Intervention de Dominique Théophile

Réunion du 20 janvier 2021 à 15h00
Droits nouveaux dès dix-huit ans — Discussion d'une proposition de loi

Photo de Dominique ThéophileDominique Théophile :

Madame la présidente, monsieur le secrétaire d’État, mes chers collègues, la proposition de loi de notre collègue Rémi Cardon propose d’ouvrir aux jeunes de moins de 25 ans un droit au revenu de solidarité active, le RSA.

Parce que la crise économique et sociale que nous traversons touche en premier les plus jeunes, vous souhaitez faire de cette réforme « la première pierre d’un dispositif universel » qui réponde à la fois à une urgence - la précarité grandissante de la jeunesse française - et à un souci « d’autonomie et d’émancipation ».

Votre proposition n’est pas nouvelle, puisqu’elle actualise, au regard de la crise sanitaire, un débat vieux de trente ans. En 1988, le gouvernement socialiste de Michel Rocard avait en effet porté la création d’un revenu minimum d’insertion, le RMI, pour faire face à l’émergence d’une « nouvelle pauvreté » de masse.

À l’époque déjà, les jeunes de moins de 25 ans avaient été écartés de ce dispositif, au motif qu’ils bénéficiaient d’actions spécifiques d’insertion professionnelle. En 2008, la création du RSA, et plus tard celle du RSA jeune, n’a pas remis en cause l’existence de cette limite d’âge, notamment au regard des risques de stigmatisation sur le marché du travail.

Si cette proposition n’est pas nouvelle, elle a le mérite de mettre un peu plus en lumière les difficultés que rencontre la jeunesse française, en plus de nous permettre d’en débattre aujourd’hui dans cet hémicycle et, si j’en crois certaines déclarations, de faire bouger quelques lignes.

En France, 1, 5 million de jeunes vivent en situation de pauvreté. C’est trop ! Leur part a fortement crû ces quinze dernières années, passant de 8 % à 13 %. Et ce phénomène, qui existait avant la crise sanitaire, n’a fait que s’aggraver ces derniers mois : parce qu’ils étaient en CDD, en intérim ou entre deux contrats et qu’ils n’ont pu, en raison des confinements successifs, retrouver un emploi ; parce que, étudiants ou jeunes diplômés, on ne leur a pas donné, et on ne leur donne pas, leur chance.

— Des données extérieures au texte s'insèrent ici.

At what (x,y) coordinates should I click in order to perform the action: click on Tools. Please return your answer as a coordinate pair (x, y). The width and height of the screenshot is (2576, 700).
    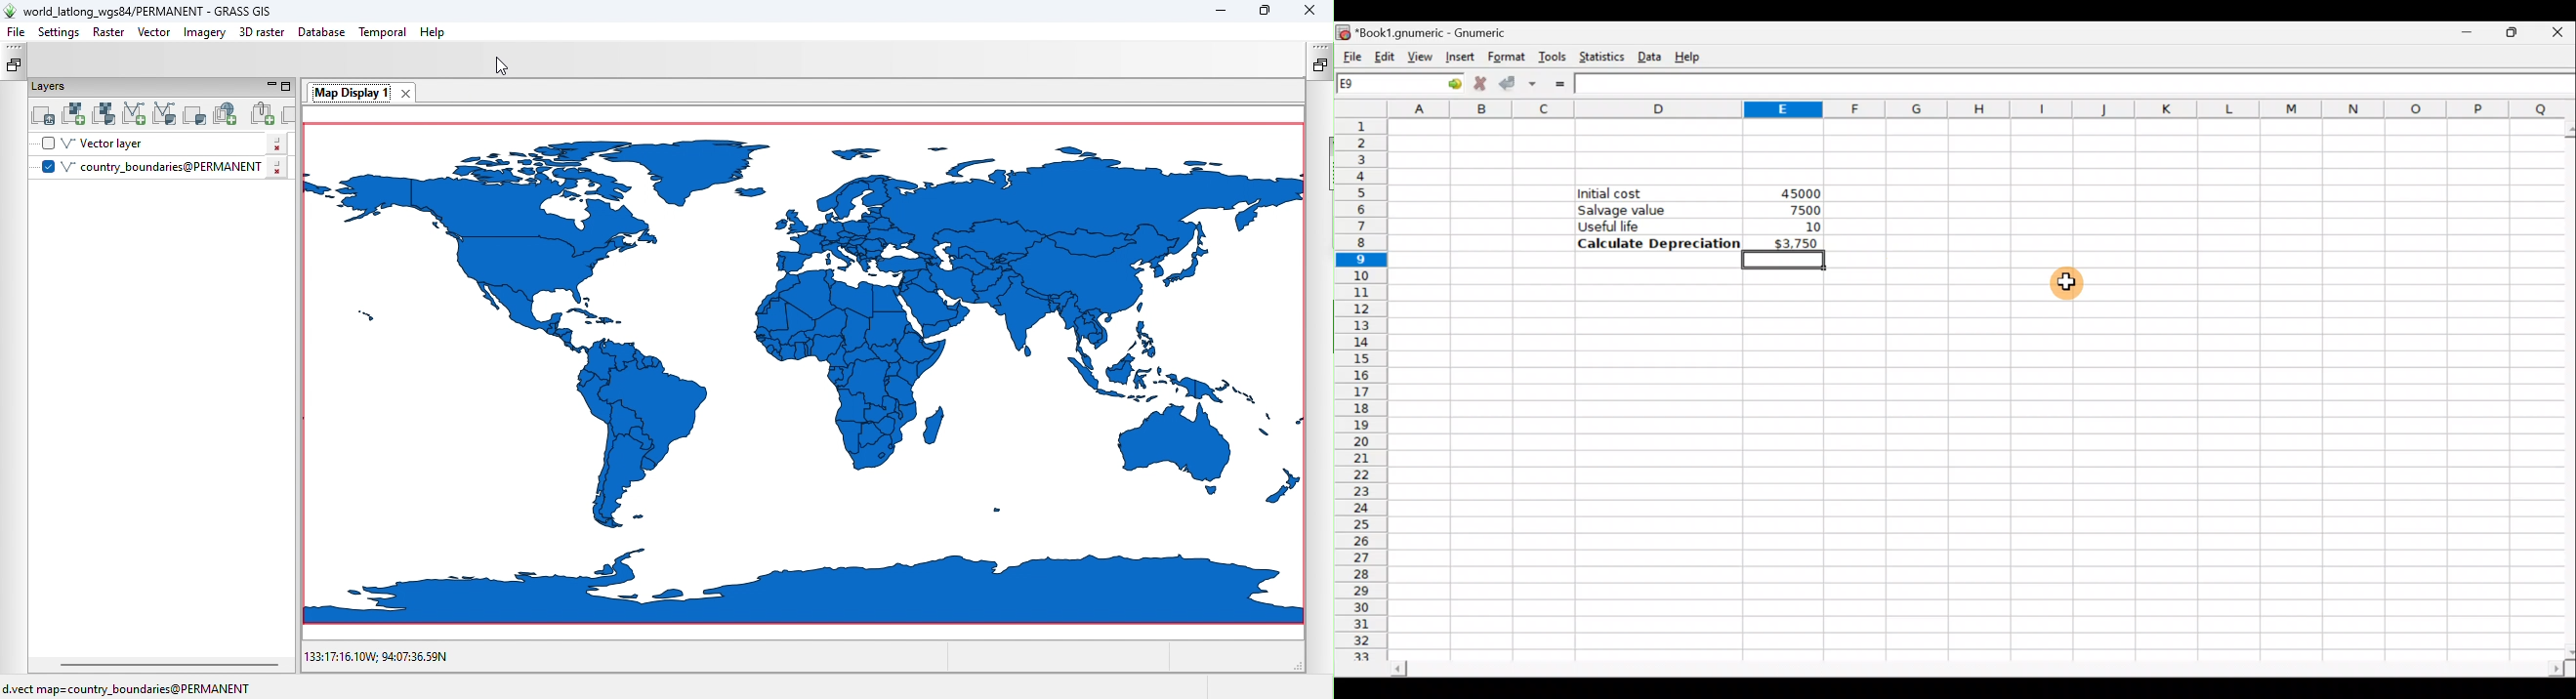
    Looking at the image, I should click on (1554, 56).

Ce constat, nous le partageons avec le Gouvernement. Des mesures d’urgence en faveur du pouvoir d’achat des jeunes ont été présentées, ici même, ces derniers mois. Vous les connaissez. Il s’agit du versement exceptionnel de 150 euros pour les jeunes les plus précaires. Il s’agit de l’instauration du ticket de restaurant universitaire, ou ticket RU, à un euro pour les étudiants boursiers. Il s’agit du doublement des aides d’urgence du Crous.

Toutefois, ces mesures, nous en convenons, ne sauraient constituer une réponse satisfaisante, surtout pérenne à une crise qui s’annonce longue.

Si nous partageons avec les auteurs de cette proposition de loi une même ambition, à savoir sortir de la précarité une partie de la jeunesse française et l’accompagner vers son émancipation, nous n’en partageons pas les moyens, parce que nous pensons que la perspective d’un jeune ne saurait être celle des minima sociaux, parce que la question de l’insertion sociale et professionnelle, évidente dans l’esprit des promoteurs du RMI et du RSA, semble aujourd’hui secondaire, et parce qu’essayer ce dispositif, même le temps de la crise, ce serait inévitablement l’adopter.

Nous pensons ensuite que nous avons mieux à leur offrir, en facilitant leur entrée dans la vie professionnelle quand cela est possible, en les accompagnant lorsque cela est nécessaire. C’est toute l’ambition du plan de relance « 1 jeune, 1 solution », dont le montant de 6, 7 milliards d’euros constitue un effort sans précédent envers les jeunes.